On a very practical level, there are far more applications of this method that you can use to enhance your compassion. To start with, try this on the ones you love, its always going to be easier to generate compassion for them as you already have high level of attachment to them anyway.
Just think about how you have no idea when you are going to die, that it could be 30, 40, 50+ years away, but you also don't know it won't be tomorrow or even next week. Let the thought settle in and just be present with it and the feeling it brings. You have no idea when you will die, do you?
Stay with it, thinking it over and over if you have too. If a deep feeling of sadness comes while doing this and you can't bare it, stop and try again another day. It gets easier the more you do it.

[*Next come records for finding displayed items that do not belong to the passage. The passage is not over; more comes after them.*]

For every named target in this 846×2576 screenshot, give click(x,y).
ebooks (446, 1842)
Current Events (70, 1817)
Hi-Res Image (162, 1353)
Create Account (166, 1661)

Now think about the interactions you have with friends and family. They too don't know when they will die. That annoying thing they do, that argument you had where your'e holding onto the 'fact you were right!' In this place it all falls away and all that is left is a deep loving kindness and compassion for them. In this space we can love them, right now as they are, we can forgive them and be in a space of non-judgment.
After a while of doing this, you can try to apply it to strangers, when someone cuts you off in the car, or someone just snaps at you, you can apply this. We all have bad days and it's so easy to react in that normal habitual way, with fear and anger. But the reaction we give is chosen and can make all the difference, not only to you, but to those around you too.
We all walk around unaware of how fragile we truly are, I guess in a way COVID-19 has shown us our fragility in a very obvious way. It's incredible how easy it is, for this life to be gone.
We go about our daily lives, as if we will live forever, while deep down we cannot bare to face the fact we will die, but our mortality is what makes life so valuable, so rich and so enjoyable. So let's enjoy it, lets talk about it, and give ourself the space to be more compassionate to one and other.